13) A não ser assim, carecendo os ora A.A., como senhorios, de um meio de tutela, não o teriam, pois estes não são obrigados por Lei a efectuar várias tentativas de comunicação pessoal, que in casu se frustraram, também não foi convencionado domicílio no contrato de arrendamento, ou a aguardar o decurso dos prazos de comunicações previstos no NRAU para os arrendatários se considerarem notificados.
14) Pelo que os arts. 20.º n.º1 e n.º4 da CRP e 3.º n.º 2 impõem uma leitura restritiva do âmbito literal do art. 14º n.º 1 e 15º e ss. do NRAU.
15) E assim sendo, não se verifica no presente caso a excepção de incompetência em razão da matéria do Tribunal Judicial de Ponte de Lima.
16) A sentença recorrida violou o disposto nos arts. 14º n.º 1; 15º n.º 2 al.e) e 15º-A n.º1, todos do NRAU, art. 96º, al. a) do CPC e art. 20º n.º 1 e n.º4 da CRP, pelo que é nula e sem nenhum efeito.
17) Foi coarctado ilegitimamente o direito de acção dos AA., pois as vias judiciais e extrajudiciais apenas podem ser consideradas como alternativas e não como excludentes uma da outra; ou seja, a possibilidade de resolução extrajudicial nunca pode ser encarada como susceptível de eliminar o direito à resolução judicialmente exercido.
18) A Lei, a Jurisprudência e a Doutrina são unânimes no sentido de considerar que a pretensão dos AA. é válida e legal, e, portanto, o Tribunal Judicial de Ponte de Lima é competente em razão da matéria.
19) Conclui-se, pois, pelo pedido de revogação da decisão recorrida e a sua substituição por outra que julgue competente o tribunal recorrido.

II – Objecto do recurso

Considerando que:

. o objecto do recurso está delimitado pelas conclusões contidas nas alegações dos recorrentes, estando vedado a este Tribunal conhecer de matérias nelas não incluídas a não ser que as mesmas sejam de conhecimento oficioso; e,

. os recursos não visam criar decisões sobre matéria nova, sendo o seu acto, em princípio delimitado pelo conteúdo do acto recorrido,

as questões a decidir são as seguintes:

. se o tribunal podia conhecer a incompetência em razão da matéria na sentença; e,

. se o tribunal judicial de Ponte de Lima é competente para os termos da presente acção.

III – Fundamentação

A situação factual é a supra descrita.

1ª questão: se a excepção de incompetência pode ser conhecida na sentença quando os réus não contestaram e a revelia é operante

Defendem os apelantes que a incompetência em razão da matéria não poderia ser conhecida na sentença, mas apenas até ao início da audiência final, por força do disposto no artº 595º nº 1 alínea a) conjugado com o artº 97º nº 2, ambos do CPC.

Dispõe o nº 2 do artº 97º do CPC que a violação das regras de competência em razão da matéria que apenas respeitem aos tribunais judiciais só pode ser arguida, ou oficiosamente conhecida, até ser proferido despacho saneador, ou, não havendo lugar a este até ao início da audiência final.

O nº2 consagra uma restrição à regra geral do nº 1, aplicável apenas nos casos em que a acção é instaurada em determinado tribunal judicial com preterição da competência de outro tribunal judicial.

Não sendo conhecida até esse momento, o vício fica sanado, tornando-se o tribunal competente Cfr. defendem José Lebre de Freitas, João Redinha e Rui Pinto, Código de Processo Civil anotado, vol. 1º, Coimbra Editora, 1999, anotação ao artº 102º do CPC que antecede o actual artº 97º do NCPC..

No caso não está em confronto a competência de dois tribunais judiciais.

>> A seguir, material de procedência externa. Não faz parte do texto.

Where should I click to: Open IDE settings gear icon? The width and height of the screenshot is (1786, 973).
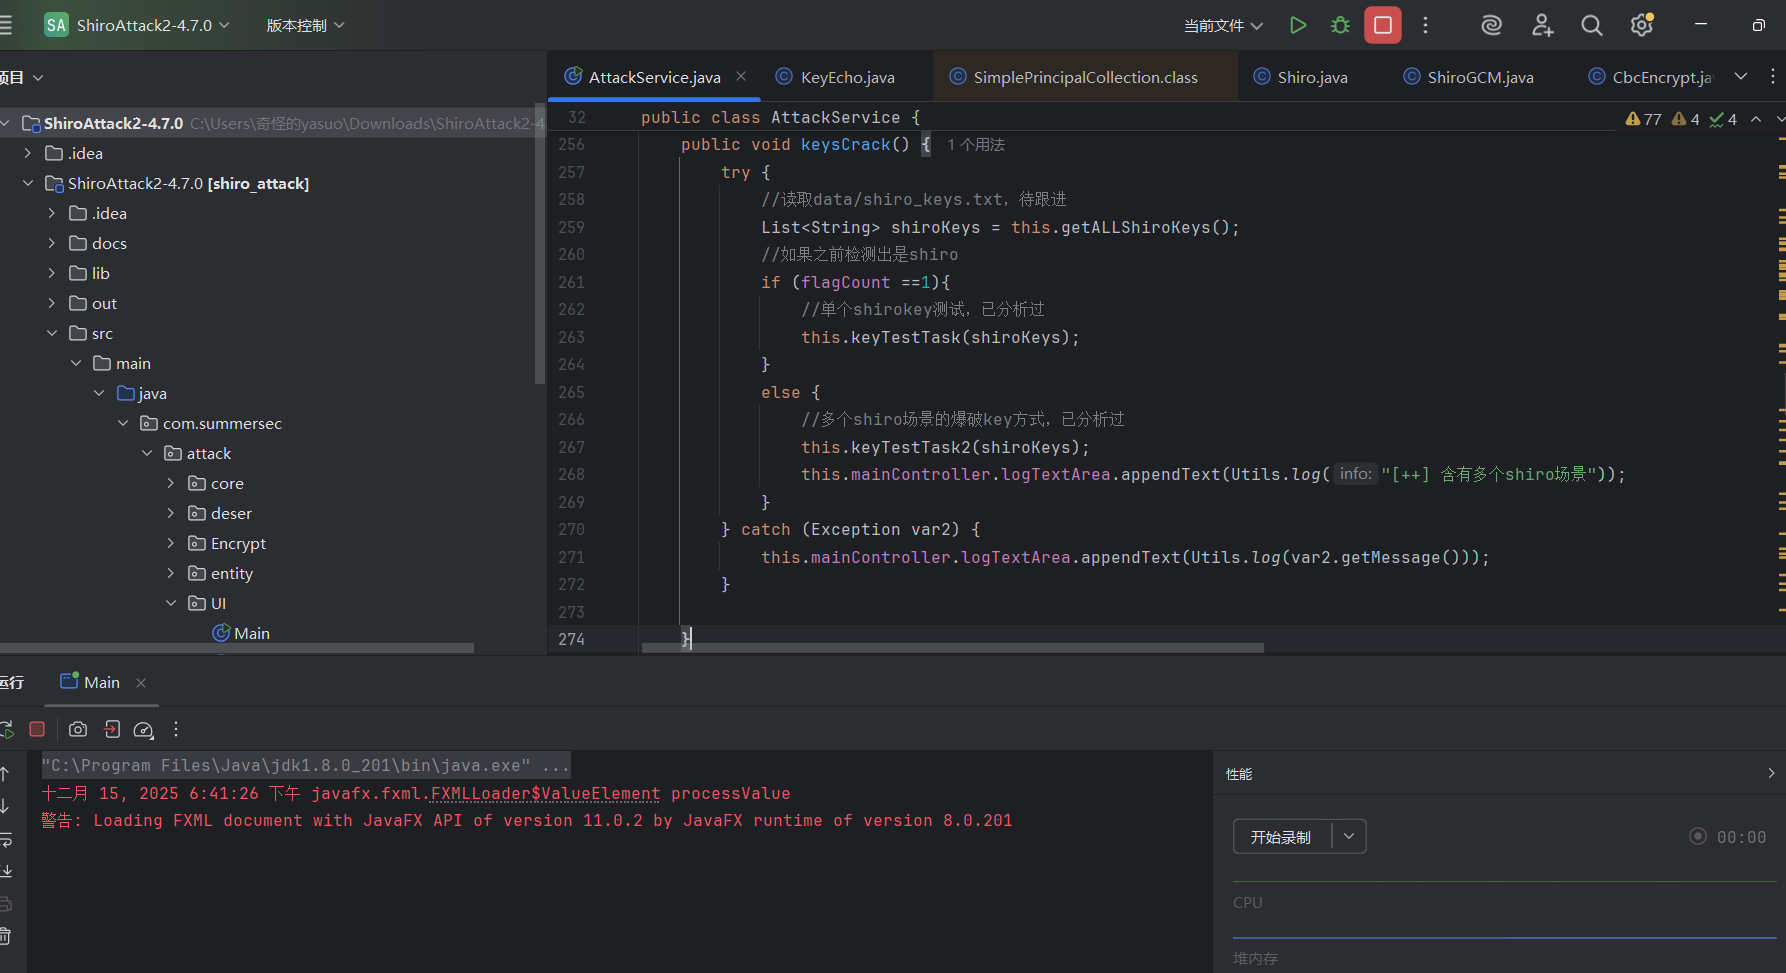pos(1641,25)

O Balcão Nacional do Arrendamento (BNA) não é um tribunal, mas sim uma secretaria judicial (artºs 79º, 81º e 83º da Lei 62/2013 de 26/8), pelo que se cairia no âmbito de aplicação do nº 1 do artº 97º.

Mas ainda que se entenda que se aplica o disposto no nº 2 do artº 97º do CPC, não assiste razão ao apelante.

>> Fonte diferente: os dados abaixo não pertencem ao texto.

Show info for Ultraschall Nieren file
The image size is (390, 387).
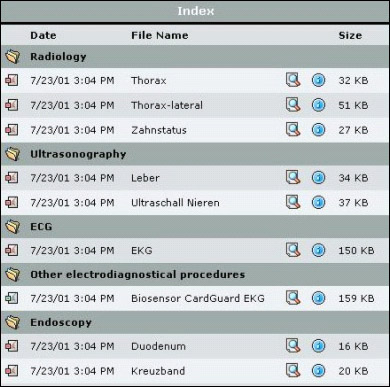pyautogui.click(x=318, y=202)
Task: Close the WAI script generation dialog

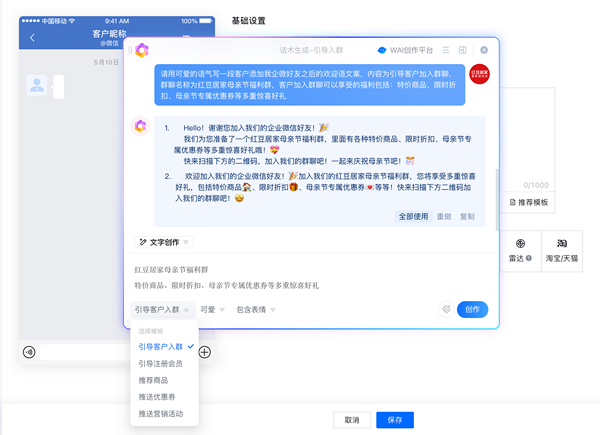Action: 484,49
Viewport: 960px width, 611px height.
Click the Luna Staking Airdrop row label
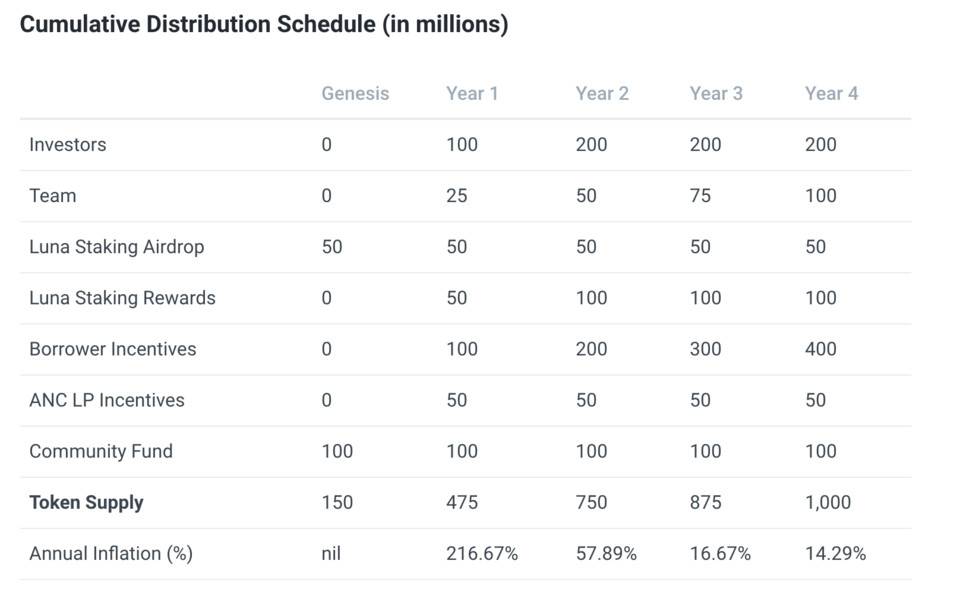(116, 247)

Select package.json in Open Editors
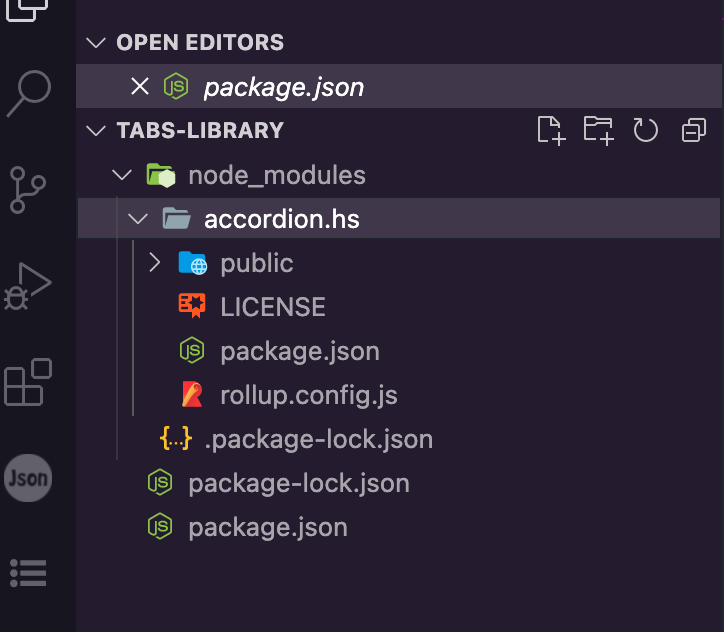[x=283, y=87]
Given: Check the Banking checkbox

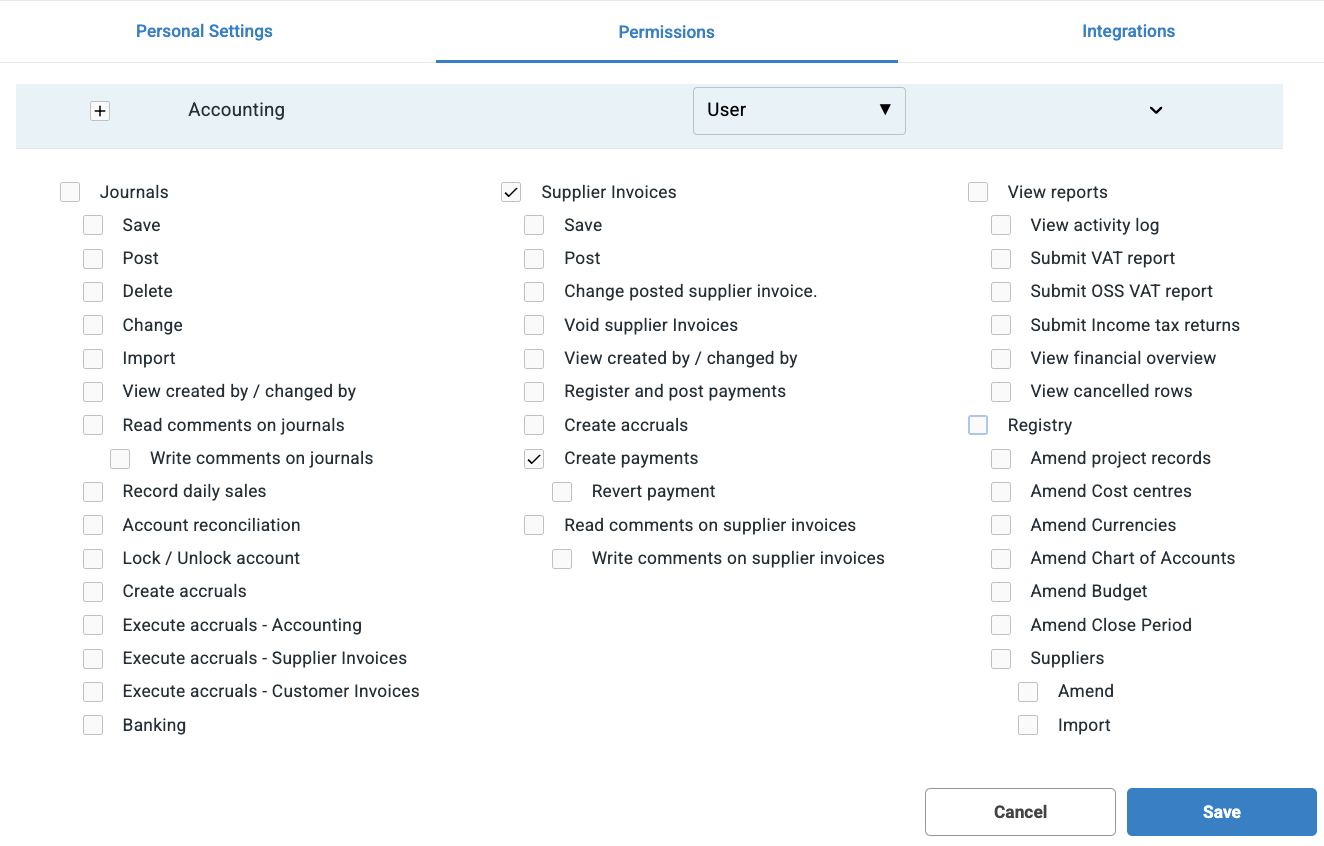Looking at the screenshot, I should click(x=93, y=725).
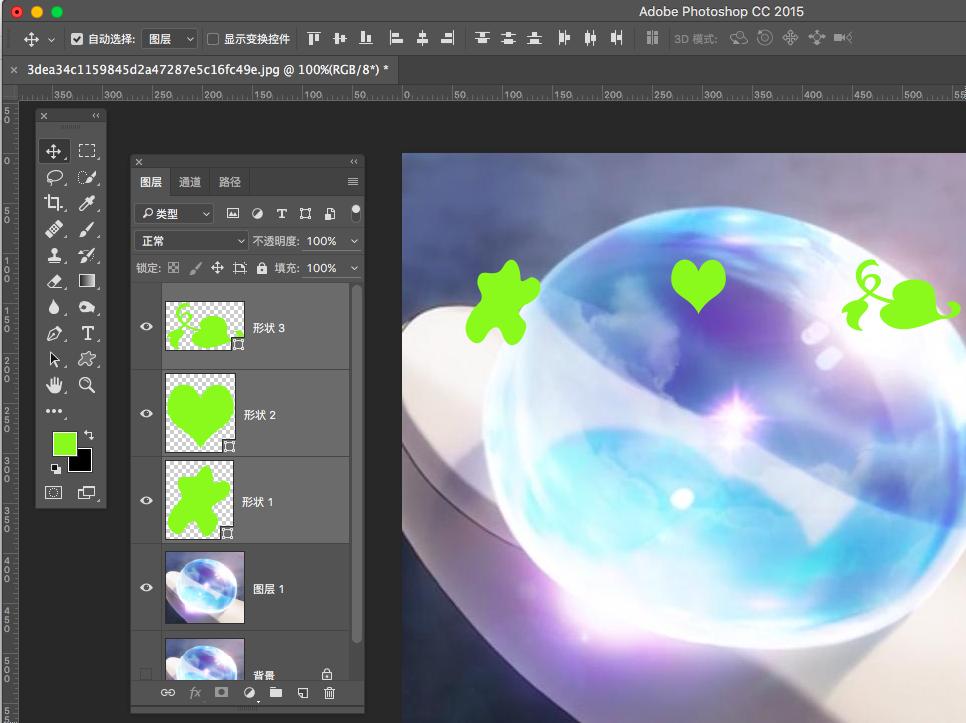Switch to the 通道 tab
Viewport: 966px width, 723px height.
pos(190,182)
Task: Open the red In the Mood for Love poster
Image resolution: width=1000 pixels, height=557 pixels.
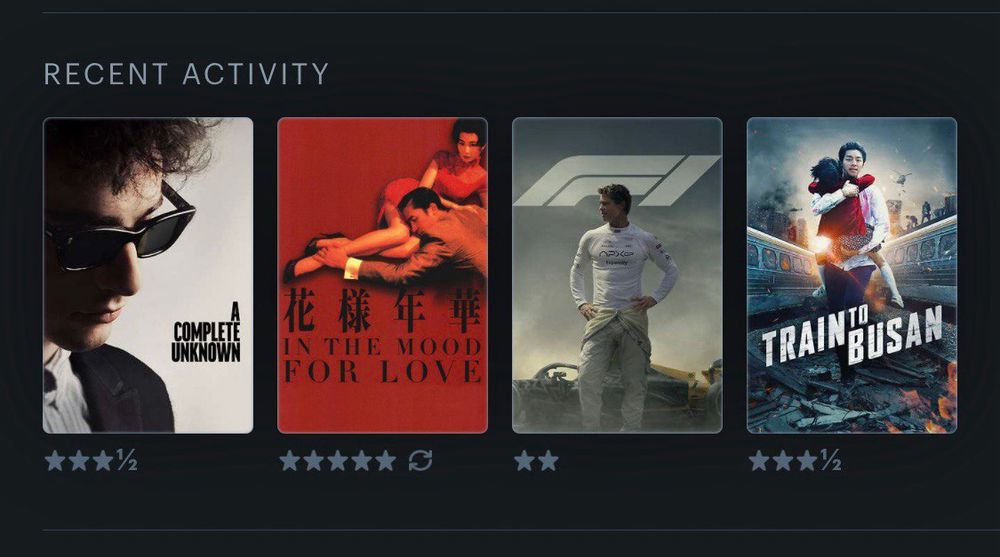Action: [x=383, y=276]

É que, no caso, não há lugar à realização de uma audiência prévia nem à prolação de despacho saneador, por não se aplicar o disposto no artº 593º,nº 2 do CPC, pois que os RR. não contestaram e a revelia é operante. O nº 2 do artº 593º aplica-se às acções em que, embora não tenha havido contestação, as acções tenham que prosseguir, por a revelia ser inoperante (cfr. artº592º, al. a), 568º alíneas b) e d) e 593 º nºs 1 e 2).

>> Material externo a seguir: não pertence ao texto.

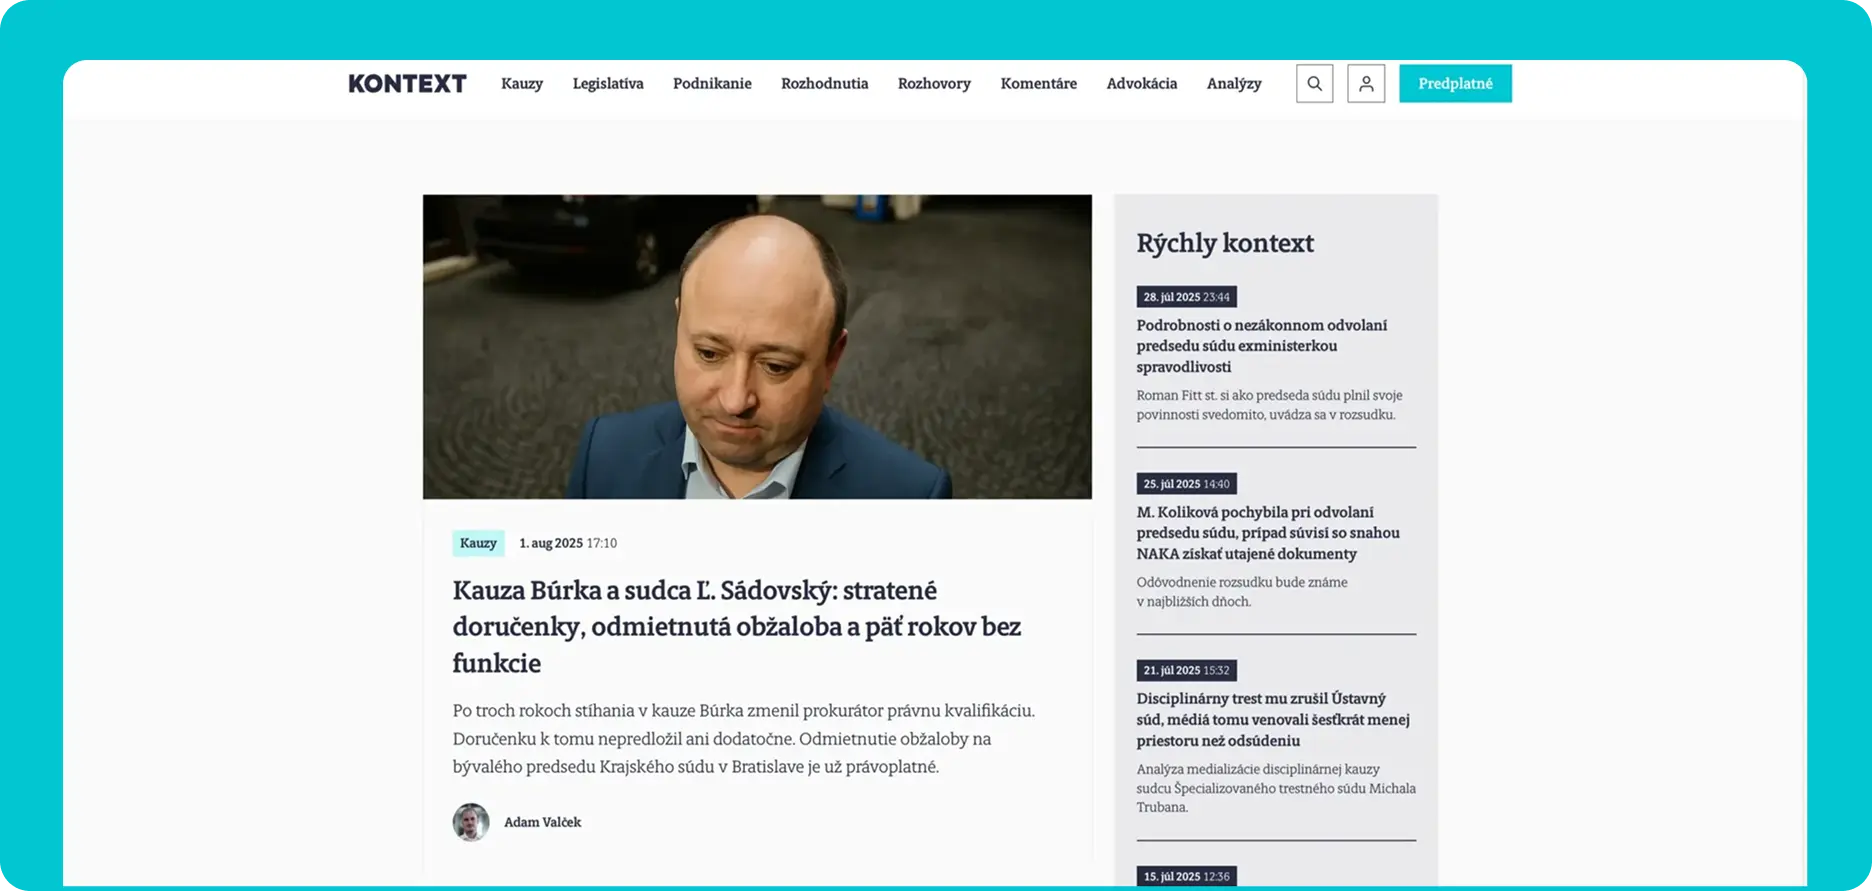Open Disciplinárny trest mu zrušil article
The image size is (1872, 891).
click(x=1273, y=720)
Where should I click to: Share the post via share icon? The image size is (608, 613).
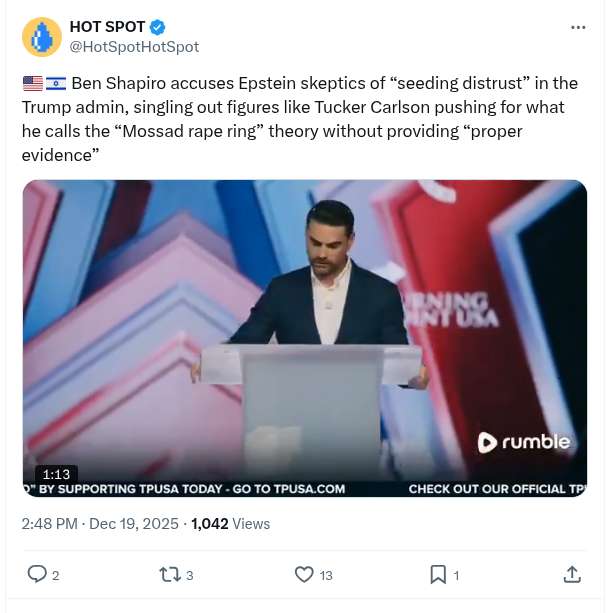(572, 574)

Não tendo os RR. contestado e tendo sido citados na sua própria pessoa, por força do disposto no nº 1 do artº 567º do CPC, foram considerados confessados os factos articulados pelos AA.

Seguidamente o processo foi facultado para alegações, e após foi proferida sentença (567º nº 2 do CPC), não havendo lugar à realização da audiência final, pois que inexistem factos controvertidos.

Não havia assim lugar a despacho saneador, nem à realização da audiência prévia nem da audiência final. Assim apenas na sentença a Mma juíza a quo podia conhecer da incompetência em razão da matéria, como conheceu, pelo que a decisão da Mma. Juíza sobre esta questão, não merece censura.

2ª questão: competência do tribunal judicial para os termos da presente acção

O Novo Regime do Arrendamento Urbano (NRAU) aprovado pela Lei 6/2006, de 27/02, em 2012 foi objecto de reforma pela Lei 31/2012, de 14.08 que alterou também diversos preceitos do Código Civil e do Código do Processo Civil. Esta reforma entrou em vigor 90 dias após a sua publicação, no dia 12 de Novembro de 2012 (artº 15º da Lei 31/2012) e aplicam-se as novas disposições a todos os contratos de arrendamento quer celebrados antes, como é o caso do contrato dos autos, quer posteriormente, abrangendo os contratos de arrendamento urbano para fins habitacionais e não habitacionais.

Adicionalmente foi publicado um pacote de legislação complementar, previsto no artº 15º-S, nº 9 da Lei 31/2012 que a seguir se refere:

.Decreto-Lei nº 1/2013, de 7 de Janeiro – Instalação e definição das regras de funcionamento do balcão nacional de arrendamento (BNA) e do procedimento especial de despejo que entrou em vigor em 8 de Janeiro (cfr. artº 27º do DL 1/2013).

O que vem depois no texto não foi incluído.